In its latest policy statement, the Federal Reserve said it could begin hiking rates if it saw “some further improvement in the labour market.” According to at least 13 economists followed by Business Insider, that’s exactly what we got and it’s why we should expect the Fed to make its first rate hike in September.
But keep in mind, the Fed’s actually got two mandates: “maximum employment” and “stable prices.”
With consumer and producer price measures persistently low, and wage growth measures deteriorating, inflation doves believe the Fed has a good case for delaying its first rate hike.
“Those who interpret recent Fed communication as indicating a desire to raise rates soon unless there are signs of economic weakness will expect a hike this year, probably in September,” Societe Generale’s Kit Juckes wrote in a new note to clients. “But anyone who thinks that a lack of inflationary pressure and a sluggish pace of economic growth will result in the Fed keeping rates on hold for longer, will have been equally reassured in their view.”

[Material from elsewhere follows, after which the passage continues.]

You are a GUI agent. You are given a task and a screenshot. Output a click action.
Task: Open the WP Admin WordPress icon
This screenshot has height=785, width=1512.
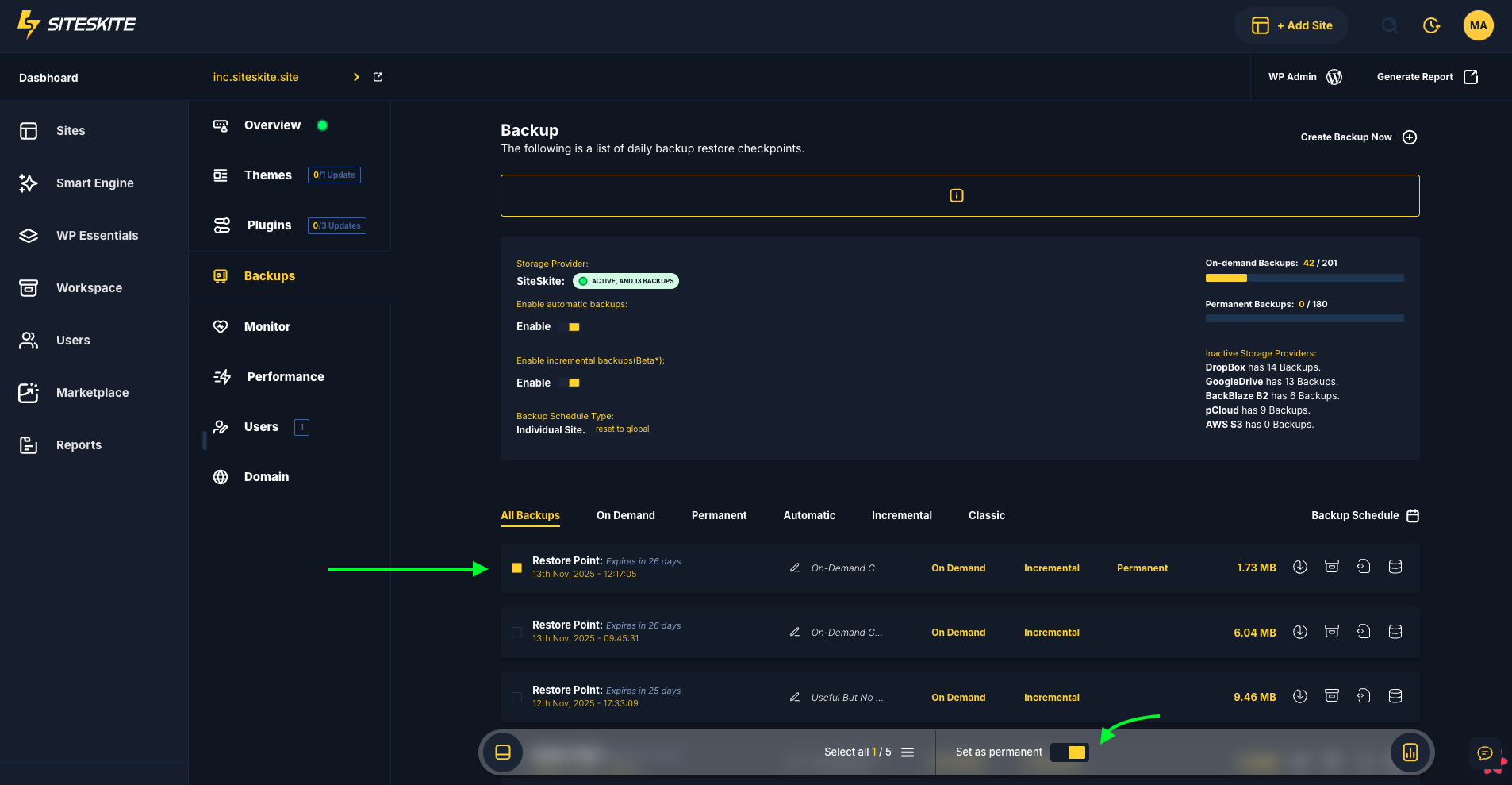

Juckes summed up the whole debate in a chart of nominal GDP, which combines real GDP and inflation; the sum of employment and wage growth; and the Fed Funds rate, which is the Fed’s benchmark interest rate.
“Fed Funds remain far too low compared to any measure of nominal growth, but the slowdown in the pace of both employment and wage growth reinforces the impression of a very modest economic cycle and a very, very low peak in rates when they finally do rise,” Juckes wrote. In other words, even if the Fed does begin hiking rates, those rate hikes won’t be as sharp as what we’ve seen in the past.
Overall, however, it seems the hawks have the advantage over the doves right now.
“A large part of the current inflation is temporary,” Fed Vice Chair Stanley Fischer said on Bloomberg TV on Monday. “It has to do with the decline in the price of oil; it has to do with the decline in the price of raw materials. These are things which will stabilise at some point.”
Fortunately, the Fed and everyone else has a little bit of time until that September 17 Federal Open Market Committee (FOMC) meeting when the Fed will give us its next monetary policy update.
“There are five or so weeks until the next meeting, and nothing is certain,” Potomac Research strategist and former Fed chair Don Kohn said. “Those who want to hold off will use wage/compensation data to argue that there’s still plenty of slack in the labour market, and they also will cite plunging commodity prices as raising the risk of a global slowdown that will hold back U.S. exports as well as prices.”